Technology validation of soft ECoG grids. A) Schematic representation of macro‐ECoG and micro‐ECoG (µECoG, in the middle inset) placement on the convoluted surface of the brain with corresponding length‐scales. The right inset shows the cross‐section of the device with the silicone substrate and encapsulation, the stretchable gold thin film and the Pt–silicone composite as electrode coating. Representative conformable grids from small (250 µm) to large (2.3 mm) diameter with small (2 × 2 mm2) to large (4 × 10 cm2) coverage are shown on the left. B) Modulus at 1 kHz of the electrochemical impedance spectroscopy measurements in saline solution of soft electrodes with different diameters as presented in (A). C) Manufacturing yield of the soft electrode arrays on a wafer scale illustrated by the impedance modulus at 1 kHz over 10 devices with 16 electrodes each. D) Robustness of the soft devices when handled. In different bending and folding scenarios (see inset), the impedance modulus at 1 kHz is reported to show the stability of the device when deformed mechanically.
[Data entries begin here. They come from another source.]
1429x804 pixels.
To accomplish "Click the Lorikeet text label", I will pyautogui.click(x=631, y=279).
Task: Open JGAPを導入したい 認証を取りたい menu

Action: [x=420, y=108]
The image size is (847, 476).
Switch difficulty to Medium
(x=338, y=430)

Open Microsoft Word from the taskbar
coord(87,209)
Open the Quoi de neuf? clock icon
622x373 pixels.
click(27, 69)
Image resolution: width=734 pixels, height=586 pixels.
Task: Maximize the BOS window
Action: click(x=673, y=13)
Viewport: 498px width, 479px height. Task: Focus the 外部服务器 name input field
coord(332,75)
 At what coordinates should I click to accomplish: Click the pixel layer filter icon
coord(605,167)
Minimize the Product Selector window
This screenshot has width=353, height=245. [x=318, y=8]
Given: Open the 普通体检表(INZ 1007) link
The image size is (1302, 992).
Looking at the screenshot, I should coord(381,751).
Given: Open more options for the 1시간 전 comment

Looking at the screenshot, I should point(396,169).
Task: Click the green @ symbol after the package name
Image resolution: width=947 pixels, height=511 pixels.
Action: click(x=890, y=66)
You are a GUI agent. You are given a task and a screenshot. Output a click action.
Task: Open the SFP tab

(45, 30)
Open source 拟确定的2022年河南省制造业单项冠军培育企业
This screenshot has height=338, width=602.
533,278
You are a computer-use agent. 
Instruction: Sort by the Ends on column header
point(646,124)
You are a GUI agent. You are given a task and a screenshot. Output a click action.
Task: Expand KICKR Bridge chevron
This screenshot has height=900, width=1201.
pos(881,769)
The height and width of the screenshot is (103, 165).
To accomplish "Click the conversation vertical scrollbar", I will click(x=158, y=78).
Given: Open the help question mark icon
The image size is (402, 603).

Bending stiffness (Equation (S1)) is the metric that determines the smallest cylinder radius a 2D sheet can conform to. Plastic foils need to be thinner than 10 µm (as the bending stiffness scales with the cube of the thickness and linearly with Young's modulus) to conform to curvatures of a few millimeters in radius, such as those found in the human brain.[ 43 ] In the case of spherical or convoluted shapes such as the surface of the brain, bending stiffening will also constrain conforming to a second plane thereby hindering an intimate contact between the 2D sheet and the non‐gaussian surface over larger scales.[ 44 ] Additionally, the handleability, intended here as the ease of using a device without dedicated tools, is severely affected by a reduced foil thickness and increased area. This is clearly illustrated in Figure S4D–F of the Supporting Information where different thicknesses of 4 cm × 8 cm polyimide foils (2.5 GPa Young's modulus) are laid on a brain gel model representing several orders of magnitude of bending stiffness (from Table S2, Supporting Information). On the other hand, while in the same bending stiffness range, elastomers such as PDMS are much softer and therefore allow conformability even at thicknesses in the 50 to 200 µm range, providing in turn more facile handling (Figure S4B,D, Supporting Information). By contrast, clinical ECoGs tend to spring back flat over curved surfaces (Figure S4A, Supporting Information). Conformability and handling are thus both critical aspects to account for in the development of large area (>1 cm2) subdural electrode arrays.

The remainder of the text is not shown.